To begin at the top, the book's title is from a speech given by George W. Bush in 2004 in which he said, "...free societies will be allies against these hateful few who have no conscience, who kill at the whim of a hat." Clearly Cotterill is a fan of the volume of malapropisms that has come to be known as "George Bushisms." This particular gem, as explained by protagonist Jimmy Juree, is where Bush had "fallen off the edge of the teleprompter again and he was caught somewhere between 'on a whim' and 'at the drop of a hat' and ended up with terrorists killing one another."
I couldn't have said it better if I tried, but that's the point; thirty-four year-old, currently unemployed Thai journalist Jimm Juree says everything better than I could - even on my best days - and notably better than many of her fictional counterparts in the humorous novel arena. Her first person narrative is sharp and savvy and altogether winning. Because, when it comes to sardonic humor, few can hold a cynical candle to a seasoned crime beat journalist. Especially one who was a mere heart attack away from "the senior crime reporter's leather chair," until she was unceremoniously removed from the running. Thus Jimm feels stunted, altogether stymied by her mother's decision to uproot the family, taking them from the joyously crime-riddled city of Chiang Mai to a nowheresville resort village along the southern coast of Thailand. With the exception of Jimm's older, transgender, ex-beauty queen sister, Sissi, the whole family is going. Mair (mother); younger brother, Arny; Granddad Jah; and Jimm set up shop at the Gulf Bay Lovely Resort and Restaurant, which is "a dump" in Jimm's words.
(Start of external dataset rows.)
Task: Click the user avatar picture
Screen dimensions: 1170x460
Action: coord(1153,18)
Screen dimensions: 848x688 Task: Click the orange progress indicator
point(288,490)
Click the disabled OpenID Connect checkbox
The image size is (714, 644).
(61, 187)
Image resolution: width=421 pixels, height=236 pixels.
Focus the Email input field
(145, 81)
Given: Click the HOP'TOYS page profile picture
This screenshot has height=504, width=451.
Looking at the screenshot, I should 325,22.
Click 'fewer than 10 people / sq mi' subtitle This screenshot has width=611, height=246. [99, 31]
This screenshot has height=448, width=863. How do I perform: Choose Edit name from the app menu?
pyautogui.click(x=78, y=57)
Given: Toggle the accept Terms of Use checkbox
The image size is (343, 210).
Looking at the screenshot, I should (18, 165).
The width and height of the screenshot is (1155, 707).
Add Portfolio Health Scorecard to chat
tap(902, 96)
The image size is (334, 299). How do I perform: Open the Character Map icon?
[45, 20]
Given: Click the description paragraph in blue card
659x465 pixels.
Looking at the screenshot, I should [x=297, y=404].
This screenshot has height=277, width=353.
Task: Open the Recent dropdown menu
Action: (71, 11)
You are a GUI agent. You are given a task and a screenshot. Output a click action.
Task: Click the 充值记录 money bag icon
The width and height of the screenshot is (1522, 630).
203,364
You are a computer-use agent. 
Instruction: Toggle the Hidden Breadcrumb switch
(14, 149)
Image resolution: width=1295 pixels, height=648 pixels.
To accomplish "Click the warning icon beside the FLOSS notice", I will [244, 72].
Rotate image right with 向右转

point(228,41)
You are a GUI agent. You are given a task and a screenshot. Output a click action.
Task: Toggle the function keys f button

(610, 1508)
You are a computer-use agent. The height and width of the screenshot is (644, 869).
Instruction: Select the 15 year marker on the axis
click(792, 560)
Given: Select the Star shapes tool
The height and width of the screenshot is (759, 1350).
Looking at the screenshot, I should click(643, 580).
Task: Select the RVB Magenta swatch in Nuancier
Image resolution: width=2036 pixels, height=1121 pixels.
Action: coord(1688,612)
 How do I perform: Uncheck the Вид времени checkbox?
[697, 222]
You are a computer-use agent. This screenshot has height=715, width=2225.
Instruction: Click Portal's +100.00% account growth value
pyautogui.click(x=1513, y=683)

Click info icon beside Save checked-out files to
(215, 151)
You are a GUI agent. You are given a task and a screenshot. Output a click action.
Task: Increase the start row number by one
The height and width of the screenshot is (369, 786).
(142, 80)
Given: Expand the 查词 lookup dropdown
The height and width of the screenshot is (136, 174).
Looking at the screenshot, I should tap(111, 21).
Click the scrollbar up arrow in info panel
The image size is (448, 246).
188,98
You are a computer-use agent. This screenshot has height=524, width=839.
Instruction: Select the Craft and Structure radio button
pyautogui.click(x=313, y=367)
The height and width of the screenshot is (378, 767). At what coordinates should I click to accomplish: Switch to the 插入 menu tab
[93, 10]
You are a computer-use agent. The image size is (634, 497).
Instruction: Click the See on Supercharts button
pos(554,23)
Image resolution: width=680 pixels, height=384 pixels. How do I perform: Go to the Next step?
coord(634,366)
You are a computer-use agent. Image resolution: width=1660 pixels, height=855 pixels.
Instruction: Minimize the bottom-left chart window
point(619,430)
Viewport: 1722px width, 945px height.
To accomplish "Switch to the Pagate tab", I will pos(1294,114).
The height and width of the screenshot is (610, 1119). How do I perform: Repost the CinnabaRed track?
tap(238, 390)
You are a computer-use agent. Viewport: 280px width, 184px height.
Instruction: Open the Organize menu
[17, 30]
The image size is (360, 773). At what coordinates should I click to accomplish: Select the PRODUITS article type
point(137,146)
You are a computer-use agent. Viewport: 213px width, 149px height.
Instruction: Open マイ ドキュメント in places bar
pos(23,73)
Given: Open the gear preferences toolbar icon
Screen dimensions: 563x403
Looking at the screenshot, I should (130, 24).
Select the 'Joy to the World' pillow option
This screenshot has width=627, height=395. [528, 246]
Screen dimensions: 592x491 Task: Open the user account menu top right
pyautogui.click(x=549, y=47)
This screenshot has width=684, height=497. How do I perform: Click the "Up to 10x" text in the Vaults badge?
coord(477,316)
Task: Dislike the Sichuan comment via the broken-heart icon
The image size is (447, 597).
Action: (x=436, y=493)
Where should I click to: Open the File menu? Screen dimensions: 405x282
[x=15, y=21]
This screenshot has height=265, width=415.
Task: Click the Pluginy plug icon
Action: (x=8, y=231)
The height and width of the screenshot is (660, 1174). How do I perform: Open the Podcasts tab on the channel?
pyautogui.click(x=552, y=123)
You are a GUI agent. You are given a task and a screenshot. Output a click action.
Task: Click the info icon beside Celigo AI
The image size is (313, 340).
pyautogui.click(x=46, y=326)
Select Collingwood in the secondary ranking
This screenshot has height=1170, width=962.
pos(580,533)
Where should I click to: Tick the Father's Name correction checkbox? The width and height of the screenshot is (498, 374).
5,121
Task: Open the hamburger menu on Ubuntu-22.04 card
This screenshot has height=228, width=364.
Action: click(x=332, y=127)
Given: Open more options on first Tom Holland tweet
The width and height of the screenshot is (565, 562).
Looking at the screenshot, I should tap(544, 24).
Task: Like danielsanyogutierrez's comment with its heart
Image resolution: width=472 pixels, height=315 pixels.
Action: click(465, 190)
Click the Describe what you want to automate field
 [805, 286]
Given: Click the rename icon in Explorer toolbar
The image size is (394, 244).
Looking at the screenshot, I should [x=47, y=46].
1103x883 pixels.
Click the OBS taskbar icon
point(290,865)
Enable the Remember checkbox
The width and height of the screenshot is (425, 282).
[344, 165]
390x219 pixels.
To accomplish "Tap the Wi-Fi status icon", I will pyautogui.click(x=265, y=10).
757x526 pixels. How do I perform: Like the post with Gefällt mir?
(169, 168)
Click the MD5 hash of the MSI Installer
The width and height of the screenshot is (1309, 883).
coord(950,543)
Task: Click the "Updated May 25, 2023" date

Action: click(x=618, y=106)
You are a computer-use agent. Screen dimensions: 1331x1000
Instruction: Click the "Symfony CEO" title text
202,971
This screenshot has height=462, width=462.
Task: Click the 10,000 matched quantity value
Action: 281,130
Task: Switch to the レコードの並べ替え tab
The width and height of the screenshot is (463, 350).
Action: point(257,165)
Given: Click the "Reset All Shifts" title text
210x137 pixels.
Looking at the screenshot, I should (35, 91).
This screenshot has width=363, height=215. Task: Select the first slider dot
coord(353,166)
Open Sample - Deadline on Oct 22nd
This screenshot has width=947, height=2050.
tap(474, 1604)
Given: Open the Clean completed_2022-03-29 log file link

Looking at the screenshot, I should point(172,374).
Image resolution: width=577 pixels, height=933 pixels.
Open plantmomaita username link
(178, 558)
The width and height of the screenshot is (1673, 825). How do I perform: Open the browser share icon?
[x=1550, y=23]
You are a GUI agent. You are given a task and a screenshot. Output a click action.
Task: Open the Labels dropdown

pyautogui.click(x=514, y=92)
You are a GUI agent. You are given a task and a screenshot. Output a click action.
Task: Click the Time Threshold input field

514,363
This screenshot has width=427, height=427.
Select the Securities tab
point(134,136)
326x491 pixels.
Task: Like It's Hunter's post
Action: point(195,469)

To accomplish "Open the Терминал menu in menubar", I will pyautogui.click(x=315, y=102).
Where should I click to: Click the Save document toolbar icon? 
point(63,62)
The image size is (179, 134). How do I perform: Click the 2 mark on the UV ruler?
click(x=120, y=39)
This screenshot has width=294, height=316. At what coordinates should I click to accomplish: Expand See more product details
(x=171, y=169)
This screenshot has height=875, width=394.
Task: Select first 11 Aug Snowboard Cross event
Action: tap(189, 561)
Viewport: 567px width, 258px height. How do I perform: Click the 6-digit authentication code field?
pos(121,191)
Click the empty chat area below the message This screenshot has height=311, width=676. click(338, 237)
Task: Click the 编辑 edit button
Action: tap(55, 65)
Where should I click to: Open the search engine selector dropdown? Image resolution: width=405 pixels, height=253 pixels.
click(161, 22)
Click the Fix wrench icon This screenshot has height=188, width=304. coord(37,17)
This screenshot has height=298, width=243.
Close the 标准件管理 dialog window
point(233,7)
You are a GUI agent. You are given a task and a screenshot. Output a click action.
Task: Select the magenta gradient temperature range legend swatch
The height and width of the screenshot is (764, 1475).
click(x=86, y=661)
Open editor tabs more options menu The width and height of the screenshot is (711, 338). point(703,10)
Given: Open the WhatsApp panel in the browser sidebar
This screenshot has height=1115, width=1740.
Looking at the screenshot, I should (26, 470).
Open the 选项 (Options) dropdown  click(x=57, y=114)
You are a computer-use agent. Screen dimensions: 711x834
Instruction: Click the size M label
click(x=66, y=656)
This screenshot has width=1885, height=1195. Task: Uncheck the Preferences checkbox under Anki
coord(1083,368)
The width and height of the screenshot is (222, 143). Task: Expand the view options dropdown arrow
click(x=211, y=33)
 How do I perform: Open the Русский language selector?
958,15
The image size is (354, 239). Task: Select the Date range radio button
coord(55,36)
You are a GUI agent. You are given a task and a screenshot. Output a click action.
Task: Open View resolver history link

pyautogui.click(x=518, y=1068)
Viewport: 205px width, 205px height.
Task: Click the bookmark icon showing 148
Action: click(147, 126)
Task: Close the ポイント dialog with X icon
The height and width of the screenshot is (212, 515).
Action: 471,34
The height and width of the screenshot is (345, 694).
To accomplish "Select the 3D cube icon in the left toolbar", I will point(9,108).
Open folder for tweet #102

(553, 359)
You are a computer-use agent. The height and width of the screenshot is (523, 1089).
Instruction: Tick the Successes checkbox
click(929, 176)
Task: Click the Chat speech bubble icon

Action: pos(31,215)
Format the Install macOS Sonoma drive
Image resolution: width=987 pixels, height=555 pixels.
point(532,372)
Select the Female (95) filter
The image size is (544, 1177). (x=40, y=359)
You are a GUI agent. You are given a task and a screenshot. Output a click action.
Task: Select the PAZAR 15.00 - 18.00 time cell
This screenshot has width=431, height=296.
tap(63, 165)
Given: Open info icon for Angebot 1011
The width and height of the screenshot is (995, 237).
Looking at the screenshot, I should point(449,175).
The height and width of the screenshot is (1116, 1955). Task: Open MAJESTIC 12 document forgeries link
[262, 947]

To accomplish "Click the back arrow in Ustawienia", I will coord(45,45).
Bitterness over the forced move colors Jimm's feelings about her new home, referring to the South's inhabitants as unimaginative and the locale as mosquito-infested and boggy. Here the scribe-turned-kitchen-help does not suffer her new position gracefully. Until. Until the day that Old Mel discovers a buried VW van - complete with the skeletal remains of two corpses - on his farm. Jimm's life brightens. Then a few days later a monk is found murdered, donning a malapropos orange hat. Well. Life couldn't be better. Because, thank god, local police are as inept as those in Chiang Mai, and Jimm springs at the chance to unleash her prodigious crime solving skills, waking them from their nine month-long stasis.
Back at the newspaper her boss had once wanted to move her from covering crime to politics. She declined, reasoning that, "in Thailand, murder and theft and violence were tangible. Politics was all smoke and mirrors and, basically, silly." No silliness here. Not when there are business moguls (synonymous with "crime bosses" in Jimm's view) to take down and truth to be exposed in the most deliciously insolent manner possible.
In the grand cosmic scheme of humorous fiction this book rates a respectable 4 stars out of 5, but in my personal collection, it rates a 5.
This review was originally published in September 2011, and has been updated for the
May 2012 paperback release.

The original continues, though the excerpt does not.